Popular culture has the Magi arriving in Bethlehem within hours of Jesus’ birth, when it reality, it was probably weeks, or months. I think Franco Zeffirelli’s retelling of this event in his series “Jesus of Nazareth” showed it best: the journey following the star takes several weeks, months, and they finally arrive where Mary and Joseph are lodged. Mary and Joseph with Jesus are returning from a day in Bethlehem and who should be waiting on their doorstep are three impressive gentlemen with their retinues and camels.

Well, I don’t know about you, but I’d be afraid, and a bit wary – okay, I’d be paranoid. Who are these people and why are they here, and why are they bringing my son these expensive gifts? Sure, the angel Gabriel told me that I was giving birth to a child who would save the world – but maybe I hadn’t thought it out, understood what it really meant. As a mother of three, I can tell you the months of pregnancy can be distracting as one goes through every day life. Maybe I’d fall asleep every night, looking at the baby in my arms, glancing over at the expensive gifts and wondering . . . can I do this? Can I be the mother of Emmanuel? More importantly, can I let my son be Emmanuel, can I let go and watch him become someone extraordinary.

Can I stand by and watch him die?

These thoughts were in my mind, along with the paranoia of Herod, who was worried that someone was going to take his job; how could someone want to kill a child? And the Magi, these men with education and wealth who come to pay homage to a little boy swaddled and no doubt sleeping in his mother’s arms. Looking at the baby, I wonder if the Magi smiled, and softened and let the infant grab a finger, made silly noises like all people do when they see babies.

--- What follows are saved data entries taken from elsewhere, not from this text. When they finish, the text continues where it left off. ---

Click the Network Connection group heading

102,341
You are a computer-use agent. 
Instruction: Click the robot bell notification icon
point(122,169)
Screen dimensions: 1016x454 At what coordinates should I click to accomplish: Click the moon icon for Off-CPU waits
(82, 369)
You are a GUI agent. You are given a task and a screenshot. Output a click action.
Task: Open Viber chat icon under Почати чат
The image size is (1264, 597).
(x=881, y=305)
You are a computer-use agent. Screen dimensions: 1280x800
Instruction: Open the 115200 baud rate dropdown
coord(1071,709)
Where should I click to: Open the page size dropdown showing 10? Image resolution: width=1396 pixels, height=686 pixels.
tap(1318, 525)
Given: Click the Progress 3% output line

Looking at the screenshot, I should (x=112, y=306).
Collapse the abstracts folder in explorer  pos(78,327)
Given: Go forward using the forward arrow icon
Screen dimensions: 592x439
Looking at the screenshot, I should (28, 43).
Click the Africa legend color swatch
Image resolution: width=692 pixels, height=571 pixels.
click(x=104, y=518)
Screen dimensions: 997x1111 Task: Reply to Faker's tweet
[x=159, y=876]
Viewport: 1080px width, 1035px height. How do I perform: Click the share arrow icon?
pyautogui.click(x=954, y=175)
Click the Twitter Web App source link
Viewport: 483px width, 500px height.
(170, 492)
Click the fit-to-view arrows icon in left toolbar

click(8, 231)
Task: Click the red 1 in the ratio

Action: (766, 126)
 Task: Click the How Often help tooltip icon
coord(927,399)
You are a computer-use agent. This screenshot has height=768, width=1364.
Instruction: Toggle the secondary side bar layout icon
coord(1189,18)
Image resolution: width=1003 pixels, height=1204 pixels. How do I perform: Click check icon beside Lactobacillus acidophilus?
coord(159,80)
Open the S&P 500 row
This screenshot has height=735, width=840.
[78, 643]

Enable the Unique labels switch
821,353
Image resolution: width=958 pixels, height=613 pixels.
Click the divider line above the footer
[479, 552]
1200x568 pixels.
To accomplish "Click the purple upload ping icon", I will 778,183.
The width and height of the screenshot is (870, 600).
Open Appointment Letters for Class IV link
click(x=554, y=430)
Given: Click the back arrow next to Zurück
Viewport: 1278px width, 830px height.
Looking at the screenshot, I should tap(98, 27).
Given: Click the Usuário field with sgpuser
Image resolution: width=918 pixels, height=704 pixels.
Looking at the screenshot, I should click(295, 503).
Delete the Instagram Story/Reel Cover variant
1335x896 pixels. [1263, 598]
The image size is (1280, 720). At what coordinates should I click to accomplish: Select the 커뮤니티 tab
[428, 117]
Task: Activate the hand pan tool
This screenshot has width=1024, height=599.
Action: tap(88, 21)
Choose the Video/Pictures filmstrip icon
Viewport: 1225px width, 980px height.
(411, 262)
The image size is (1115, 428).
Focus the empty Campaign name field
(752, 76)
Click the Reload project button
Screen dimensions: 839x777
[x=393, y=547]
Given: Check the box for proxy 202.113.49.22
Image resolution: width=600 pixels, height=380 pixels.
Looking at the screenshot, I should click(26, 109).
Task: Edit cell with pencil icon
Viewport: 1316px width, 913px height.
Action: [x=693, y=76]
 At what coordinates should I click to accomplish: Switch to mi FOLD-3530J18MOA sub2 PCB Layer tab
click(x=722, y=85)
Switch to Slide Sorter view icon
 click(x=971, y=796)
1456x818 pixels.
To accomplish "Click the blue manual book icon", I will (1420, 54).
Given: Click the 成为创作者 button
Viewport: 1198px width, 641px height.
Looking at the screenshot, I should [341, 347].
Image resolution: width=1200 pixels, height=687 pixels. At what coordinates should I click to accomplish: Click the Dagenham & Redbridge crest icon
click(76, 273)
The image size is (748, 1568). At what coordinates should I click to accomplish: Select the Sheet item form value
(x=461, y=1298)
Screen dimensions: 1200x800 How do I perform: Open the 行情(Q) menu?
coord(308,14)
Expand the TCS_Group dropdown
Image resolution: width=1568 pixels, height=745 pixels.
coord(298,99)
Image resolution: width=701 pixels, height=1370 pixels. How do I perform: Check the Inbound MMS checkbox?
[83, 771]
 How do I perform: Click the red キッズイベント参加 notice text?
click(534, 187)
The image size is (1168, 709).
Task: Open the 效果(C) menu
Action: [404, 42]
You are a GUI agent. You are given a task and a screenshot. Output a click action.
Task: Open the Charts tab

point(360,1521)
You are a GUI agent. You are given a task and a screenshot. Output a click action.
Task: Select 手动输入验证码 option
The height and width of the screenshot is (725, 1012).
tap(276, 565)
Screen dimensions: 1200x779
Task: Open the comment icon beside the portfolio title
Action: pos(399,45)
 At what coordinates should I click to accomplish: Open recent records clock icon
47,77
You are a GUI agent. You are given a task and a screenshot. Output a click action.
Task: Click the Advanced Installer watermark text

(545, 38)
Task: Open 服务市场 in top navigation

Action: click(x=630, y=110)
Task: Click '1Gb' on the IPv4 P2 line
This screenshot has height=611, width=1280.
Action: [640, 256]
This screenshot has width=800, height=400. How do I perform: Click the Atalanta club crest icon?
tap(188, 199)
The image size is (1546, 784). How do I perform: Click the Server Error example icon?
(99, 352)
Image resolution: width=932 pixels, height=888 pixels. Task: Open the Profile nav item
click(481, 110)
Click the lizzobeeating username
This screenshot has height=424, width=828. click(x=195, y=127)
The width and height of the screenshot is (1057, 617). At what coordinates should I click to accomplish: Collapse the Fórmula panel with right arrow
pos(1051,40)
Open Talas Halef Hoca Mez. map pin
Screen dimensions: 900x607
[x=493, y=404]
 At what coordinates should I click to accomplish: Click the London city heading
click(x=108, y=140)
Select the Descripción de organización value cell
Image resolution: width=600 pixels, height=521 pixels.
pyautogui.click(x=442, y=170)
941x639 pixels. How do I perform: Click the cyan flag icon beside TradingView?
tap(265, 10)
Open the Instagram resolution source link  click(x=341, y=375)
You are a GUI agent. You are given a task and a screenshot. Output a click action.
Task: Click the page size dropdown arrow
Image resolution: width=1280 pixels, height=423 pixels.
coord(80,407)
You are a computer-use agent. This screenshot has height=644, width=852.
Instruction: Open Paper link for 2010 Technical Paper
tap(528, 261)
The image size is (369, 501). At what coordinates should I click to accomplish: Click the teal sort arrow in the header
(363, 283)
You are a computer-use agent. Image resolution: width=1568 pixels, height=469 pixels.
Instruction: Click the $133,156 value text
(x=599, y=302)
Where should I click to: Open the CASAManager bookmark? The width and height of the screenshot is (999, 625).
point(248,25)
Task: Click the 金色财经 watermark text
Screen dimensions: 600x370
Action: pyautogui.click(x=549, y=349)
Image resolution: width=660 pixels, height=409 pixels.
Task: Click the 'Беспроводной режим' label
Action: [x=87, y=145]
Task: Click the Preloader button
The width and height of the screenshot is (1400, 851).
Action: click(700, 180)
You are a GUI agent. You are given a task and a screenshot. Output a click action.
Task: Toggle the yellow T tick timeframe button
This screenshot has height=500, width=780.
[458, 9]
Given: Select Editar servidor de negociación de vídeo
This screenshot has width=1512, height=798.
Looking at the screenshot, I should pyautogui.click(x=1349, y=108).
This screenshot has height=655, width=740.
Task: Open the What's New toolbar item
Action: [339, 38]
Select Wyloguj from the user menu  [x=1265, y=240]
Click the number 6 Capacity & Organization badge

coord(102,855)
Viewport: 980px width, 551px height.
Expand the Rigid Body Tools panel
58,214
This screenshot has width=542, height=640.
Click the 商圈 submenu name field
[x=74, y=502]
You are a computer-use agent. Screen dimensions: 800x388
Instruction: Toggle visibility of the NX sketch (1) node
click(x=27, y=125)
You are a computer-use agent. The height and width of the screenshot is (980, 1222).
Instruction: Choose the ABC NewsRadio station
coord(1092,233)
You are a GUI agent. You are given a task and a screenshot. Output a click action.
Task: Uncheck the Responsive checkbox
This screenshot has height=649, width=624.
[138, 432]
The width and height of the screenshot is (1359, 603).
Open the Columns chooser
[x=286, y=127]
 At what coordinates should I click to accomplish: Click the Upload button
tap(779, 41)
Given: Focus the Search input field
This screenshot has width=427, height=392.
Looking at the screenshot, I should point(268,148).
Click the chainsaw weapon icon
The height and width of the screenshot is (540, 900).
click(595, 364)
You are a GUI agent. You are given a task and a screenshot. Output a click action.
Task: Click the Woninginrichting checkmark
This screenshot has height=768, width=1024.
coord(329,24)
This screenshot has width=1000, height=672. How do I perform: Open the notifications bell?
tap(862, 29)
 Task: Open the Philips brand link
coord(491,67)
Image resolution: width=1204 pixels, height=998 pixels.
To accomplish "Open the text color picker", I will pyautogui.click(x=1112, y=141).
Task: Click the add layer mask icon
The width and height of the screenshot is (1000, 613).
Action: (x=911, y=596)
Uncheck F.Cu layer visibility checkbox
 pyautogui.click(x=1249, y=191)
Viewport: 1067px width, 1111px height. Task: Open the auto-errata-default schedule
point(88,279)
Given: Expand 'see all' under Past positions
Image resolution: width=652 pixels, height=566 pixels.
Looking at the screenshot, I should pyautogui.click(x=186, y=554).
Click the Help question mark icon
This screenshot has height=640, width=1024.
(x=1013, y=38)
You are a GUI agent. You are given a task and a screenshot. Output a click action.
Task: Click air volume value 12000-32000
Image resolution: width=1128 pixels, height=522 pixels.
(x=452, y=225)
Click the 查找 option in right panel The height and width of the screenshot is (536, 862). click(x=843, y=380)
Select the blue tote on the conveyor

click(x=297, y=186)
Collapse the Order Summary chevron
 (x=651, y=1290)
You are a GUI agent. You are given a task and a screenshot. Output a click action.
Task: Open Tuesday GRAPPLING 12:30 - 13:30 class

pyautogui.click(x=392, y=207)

What came out of these musings was a sense of hope and love.

The birth of a child comes from an act of love in most cases. Looking down at a newborn’s face, counting fingers and toes and wondering if he or she has Dad’s eyes and Mom’s nose, a sense of hope surfaces. With every child born there is hope for the world, there is a wellspring of promise and goodness, another chance for humanity to get it right with God.

And that was my Epiphany this week. A new year; a new child. There is love and hope once again in the world, and it’s up to us to keep that light shining.

Go in peace to love and serve the Lord!